**Task**
If a line in the data below holds the word "Obama", copy it.
=== Section Start ===
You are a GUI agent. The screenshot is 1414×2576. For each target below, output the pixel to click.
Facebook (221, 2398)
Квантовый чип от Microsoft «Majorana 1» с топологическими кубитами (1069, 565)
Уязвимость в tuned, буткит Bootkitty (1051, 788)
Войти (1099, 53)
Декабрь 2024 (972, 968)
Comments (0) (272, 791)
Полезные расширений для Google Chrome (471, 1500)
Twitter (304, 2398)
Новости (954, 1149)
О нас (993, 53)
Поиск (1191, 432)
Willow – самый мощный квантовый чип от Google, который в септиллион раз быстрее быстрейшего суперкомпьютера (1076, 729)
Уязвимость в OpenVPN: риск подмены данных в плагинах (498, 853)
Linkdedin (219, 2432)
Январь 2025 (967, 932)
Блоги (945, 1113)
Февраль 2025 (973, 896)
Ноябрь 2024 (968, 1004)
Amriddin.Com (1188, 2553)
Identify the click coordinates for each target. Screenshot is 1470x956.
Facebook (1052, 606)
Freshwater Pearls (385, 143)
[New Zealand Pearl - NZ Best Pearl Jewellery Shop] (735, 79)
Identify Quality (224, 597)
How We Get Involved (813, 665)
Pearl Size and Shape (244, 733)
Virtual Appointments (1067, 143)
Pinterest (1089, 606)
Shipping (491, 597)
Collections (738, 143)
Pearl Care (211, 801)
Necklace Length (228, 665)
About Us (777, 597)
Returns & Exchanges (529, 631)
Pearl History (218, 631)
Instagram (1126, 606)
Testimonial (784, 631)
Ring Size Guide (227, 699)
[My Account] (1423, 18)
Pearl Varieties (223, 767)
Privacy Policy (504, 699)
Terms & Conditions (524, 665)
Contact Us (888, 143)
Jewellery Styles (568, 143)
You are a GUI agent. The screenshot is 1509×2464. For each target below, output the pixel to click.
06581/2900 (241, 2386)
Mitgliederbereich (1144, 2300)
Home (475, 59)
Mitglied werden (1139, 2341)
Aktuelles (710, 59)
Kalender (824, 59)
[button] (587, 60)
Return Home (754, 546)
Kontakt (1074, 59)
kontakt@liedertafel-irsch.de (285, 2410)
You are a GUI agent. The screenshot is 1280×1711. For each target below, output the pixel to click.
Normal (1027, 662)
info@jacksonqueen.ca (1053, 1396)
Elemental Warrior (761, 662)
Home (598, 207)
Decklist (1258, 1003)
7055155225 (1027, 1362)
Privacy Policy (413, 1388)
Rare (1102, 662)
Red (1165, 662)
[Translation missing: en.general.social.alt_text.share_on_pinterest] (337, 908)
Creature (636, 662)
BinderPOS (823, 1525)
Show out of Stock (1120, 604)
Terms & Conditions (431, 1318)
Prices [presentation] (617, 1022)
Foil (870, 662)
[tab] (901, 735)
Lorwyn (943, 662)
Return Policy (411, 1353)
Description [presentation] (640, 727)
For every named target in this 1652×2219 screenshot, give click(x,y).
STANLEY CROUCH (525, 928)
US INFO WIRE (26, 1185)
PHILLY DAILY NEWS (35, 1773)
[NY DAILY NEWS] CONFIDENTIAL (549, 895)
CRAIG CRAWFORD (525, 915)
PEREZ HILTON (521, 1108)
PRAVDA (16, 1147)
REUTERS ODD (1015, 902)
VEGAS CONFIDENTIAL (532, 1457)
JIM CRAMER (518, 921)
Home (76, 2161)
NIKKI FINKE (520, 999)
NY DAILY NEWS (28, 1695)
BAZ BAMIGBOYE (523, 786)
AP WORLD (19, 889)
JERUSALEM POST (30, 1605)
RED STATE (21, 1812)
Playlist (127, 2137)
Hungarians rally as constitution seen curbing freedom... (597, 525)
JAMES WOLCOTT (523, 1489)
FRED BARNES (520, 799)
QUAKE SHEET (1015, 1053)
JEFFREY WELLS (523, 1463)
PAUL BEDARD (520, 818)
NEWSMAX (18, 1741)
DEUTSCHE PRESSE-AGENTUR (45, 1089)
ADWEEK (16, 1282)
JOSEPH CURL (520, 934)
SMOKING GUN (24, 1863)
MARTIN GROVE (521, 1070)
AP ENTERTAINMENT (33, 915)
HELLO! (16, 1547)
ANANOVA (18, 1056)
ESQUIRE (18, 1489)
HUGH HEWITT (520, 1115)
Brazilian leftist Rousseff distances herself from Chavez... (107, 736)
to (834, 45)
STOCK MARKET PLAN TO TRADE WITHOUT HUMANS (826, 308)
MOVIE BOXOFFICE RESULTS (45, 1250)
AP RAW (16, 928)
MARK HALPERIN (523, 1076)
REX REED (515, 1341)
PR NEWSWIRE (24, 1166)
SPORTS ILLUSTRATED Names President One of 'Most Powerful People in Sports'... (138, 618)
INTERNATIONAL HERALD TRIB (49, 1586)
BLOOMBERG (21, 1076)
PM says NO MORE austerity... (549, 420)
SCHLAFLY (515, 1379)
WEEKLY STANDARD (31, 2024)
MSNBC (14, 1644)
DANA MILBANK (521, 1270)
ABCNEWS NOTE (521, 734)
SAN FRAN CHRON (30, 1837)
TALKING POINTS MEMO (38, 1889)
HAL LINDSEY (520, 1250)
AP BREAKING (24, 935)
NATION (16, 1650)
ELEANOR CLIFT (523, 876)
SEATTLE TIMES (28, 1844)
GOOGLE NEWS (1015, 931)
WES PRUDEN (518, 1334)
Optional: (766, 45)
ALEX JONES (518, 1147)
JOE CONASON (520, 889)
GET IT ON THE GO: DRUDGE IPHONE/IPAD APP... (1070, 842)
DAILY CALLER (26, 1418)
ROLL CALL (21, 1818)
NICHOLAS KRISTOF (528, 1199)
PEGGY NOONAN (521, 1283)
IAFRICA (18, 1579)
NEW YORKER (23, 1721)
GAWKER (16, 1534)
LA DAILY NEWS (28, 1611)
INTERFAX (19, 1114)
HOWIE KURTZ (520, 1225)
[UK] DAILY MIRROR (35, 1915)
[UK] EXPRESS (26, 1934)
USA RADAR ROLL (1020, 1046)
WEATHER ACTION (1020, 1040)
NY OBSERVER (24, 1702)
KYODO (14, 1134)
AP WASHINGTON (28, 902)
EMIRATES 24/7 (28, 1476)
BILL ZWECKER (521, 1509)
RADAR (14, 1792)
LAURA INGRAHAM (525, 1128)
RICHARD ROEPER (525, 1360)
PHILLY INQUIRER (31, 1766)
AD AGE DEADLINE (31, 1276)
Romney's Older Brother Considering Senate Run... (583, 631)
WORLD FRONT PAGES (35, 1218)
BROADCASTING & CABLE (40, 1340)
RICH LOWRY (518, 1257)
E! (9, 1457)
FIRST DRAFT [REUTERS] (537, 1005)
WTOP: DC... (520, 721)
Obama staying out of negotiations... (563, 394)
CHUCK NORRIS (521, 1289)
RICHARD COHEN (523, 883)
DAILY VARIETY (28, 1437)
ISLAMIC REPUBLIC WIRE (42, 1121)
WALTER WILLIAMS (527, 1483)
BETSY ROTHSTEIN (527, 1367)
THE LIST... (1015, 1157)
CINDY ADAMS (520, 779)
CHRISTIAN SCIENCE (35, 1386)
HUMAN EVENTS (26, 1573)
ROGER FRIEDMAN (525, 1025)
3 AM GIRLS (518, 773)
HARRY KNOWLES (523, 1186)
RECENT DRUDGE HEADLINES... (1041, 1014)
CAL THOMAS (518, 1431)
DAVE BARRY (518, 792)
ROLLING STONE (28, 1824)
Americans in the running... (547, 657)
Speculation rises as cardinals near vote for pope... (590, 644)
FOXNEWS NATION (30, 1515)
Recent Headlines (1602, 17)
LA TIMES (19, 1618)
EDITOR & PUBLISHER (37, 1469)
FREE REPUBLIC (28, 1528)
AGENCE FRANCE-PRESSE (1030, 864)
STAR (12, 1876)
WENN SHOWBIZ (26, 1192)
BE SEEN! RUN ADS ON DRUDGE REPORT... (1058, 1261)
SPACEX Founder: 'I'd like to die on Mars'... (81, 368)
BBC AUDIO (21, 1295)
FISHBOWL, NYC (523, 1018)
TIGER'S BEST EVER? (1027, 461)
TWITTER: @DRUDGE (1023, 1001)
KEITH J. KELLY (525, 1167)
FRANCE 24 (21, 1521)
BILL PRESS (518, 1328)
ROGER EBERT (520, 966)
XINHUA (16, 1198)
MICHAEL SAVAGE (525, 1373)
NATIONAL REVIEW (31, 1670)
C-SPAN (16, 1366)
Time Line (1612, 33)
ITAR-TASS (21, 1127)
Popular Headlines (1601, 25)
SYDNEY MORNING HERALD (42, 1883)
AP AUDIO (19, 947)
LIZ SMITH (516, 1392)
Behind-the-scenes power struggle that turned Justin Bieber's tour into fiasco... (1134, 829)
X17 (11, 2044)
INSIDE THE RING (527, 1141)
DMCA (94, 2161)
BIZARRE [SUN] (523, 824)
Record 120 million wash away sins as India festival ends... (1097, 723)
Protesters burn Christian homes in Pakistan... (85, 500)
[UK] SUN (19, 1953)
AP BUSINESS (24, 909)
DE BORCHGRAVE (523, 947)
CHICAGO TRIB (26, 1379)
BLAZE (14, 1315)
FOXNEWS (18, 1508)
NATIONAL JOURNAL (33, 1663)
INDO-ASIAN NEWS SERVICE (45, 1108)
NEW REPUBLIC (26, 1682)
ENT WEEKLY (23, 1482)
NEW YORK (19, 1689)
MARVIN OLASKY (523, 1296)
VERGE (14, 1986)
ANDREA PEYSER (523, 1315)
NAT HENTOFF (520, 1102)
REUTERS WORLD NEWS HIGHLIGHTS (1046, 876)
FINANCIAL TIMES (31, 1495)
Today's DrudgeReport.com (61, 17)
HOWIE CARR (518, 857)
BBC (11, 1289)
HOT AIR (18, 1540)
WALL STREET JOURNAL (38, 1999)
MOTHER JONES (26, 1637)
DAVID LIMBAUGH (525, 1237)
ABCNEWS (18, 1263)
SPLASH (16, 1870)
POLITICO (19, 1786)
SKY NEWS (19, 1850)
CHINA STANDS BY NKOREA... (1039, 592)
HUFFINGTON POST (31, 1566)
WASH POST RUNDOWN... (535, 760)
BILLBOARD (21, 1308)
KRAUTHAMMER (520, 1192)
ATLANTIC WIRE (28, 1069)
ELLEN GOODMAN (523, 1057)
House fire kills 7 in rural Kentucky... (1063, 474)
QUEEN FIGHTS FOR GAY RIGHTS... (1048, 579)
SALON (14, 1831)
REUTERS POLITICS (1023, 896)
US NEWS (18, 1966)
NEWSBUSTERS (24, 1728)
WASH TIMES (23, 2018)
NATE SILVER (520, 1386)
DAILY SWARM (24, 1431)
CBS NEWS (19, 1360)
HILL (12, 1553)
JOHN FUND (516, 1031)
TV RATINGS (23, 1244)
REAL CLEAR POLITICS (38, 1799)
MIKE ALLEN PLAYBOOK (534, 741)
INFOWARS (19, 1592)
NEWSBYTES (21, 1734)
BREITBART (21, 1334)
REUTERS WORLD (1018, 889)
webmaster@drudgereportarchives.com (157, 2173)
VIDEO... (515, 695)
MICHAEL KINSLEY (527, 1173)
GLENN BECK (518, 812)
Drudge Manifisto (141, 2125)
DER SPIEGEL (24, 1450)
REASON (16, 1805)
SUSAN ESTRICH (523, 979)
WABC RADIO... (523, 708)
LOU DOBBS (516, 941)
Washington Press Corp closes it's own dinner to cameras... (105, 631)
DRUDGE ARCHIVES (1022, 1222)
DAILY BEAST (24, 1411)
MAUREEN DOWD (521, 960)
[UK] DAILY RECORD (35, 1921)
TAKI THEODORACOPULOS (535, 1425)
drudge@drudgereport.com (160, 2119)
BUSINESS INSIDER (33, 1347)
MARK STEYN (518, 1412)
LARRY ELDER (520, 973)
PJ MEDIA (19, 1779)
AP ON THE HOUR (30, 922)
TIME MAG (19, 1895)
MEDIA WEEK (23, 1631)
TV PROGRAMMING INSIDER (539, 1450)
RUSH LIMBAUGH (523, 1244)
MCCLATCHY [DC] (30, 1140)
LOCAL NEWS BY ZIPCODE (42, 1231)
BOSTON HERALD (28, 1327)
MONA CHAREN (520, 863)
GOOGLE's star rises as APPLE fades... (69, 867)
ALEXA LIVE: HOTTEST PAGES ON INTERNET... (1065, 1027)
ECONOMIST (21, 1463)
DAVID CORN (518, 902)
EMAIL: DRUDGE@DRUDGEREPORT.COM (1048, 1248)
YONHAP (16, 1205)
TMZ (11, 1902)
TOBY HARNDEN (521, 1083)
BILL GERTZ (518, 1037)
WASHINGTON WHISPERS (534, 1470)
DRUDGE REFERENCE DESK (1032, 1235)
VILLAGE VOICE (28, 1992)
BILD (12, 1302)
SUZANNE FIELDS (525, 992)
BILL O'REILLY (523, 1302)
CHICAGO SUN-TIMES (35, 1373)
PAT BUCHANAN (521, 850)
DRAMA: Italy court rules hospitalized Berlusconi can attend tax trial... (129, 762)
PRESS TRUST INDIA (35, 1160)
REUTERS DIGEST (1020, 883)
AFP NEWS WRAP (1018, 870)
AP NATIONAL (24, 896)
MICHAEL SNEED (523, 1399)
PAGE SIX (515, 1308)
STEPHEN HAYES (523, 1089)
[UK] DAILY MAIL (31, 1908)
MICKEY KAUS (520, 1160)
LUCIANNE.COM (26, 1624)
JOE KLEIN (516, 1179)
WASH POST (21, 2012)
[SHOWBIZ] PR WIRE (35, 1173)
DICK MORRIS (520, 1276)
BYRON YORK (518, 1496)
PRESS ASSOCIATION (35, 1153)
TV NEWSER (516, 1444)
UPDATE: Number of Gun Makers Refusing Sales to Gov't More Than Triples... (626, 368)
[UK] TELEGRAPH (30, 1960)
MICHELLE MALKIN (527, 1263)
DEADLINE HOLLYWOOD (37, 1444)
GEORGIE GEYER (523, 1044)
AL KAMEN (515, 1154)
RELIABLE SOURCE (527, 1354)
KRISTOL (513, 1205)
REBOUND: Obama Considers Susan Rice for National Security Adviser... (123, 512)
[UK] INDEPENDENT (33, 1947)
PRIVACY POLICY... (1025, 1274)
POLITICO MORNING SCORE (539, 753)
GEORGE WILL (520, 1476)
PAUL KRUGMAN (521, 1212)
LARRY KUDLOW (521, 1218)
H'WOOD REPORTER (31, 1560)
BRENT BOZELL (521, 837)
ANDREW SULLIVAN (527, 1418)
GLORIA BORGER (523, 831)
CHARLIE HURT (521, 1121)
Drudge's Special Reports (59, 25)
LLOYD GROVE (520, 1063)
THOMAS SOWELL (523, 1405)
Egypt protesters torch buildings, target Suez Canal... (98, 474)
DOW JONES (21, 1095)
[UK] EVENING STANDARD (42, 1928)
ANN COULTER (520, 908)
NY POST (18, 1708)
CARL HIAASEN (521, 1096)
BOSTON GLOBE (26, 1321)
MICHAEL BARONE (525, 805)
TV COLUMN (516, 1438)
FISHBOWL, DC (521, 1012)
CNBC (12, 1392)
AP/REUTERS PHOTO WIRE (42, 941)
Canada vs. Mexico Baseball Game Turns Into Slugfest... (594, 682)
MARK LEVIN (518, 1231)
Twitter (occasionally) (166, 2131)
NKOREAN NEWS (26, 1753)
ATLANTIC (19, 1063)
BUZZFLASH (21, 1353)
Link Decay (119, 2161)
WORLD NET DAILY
=== Section End ===
**Written response**
Obama staying out of negotiations... (563, 394)
REBOUND: Obama Considers Susan Rice for National Security Adviser... (123, 512)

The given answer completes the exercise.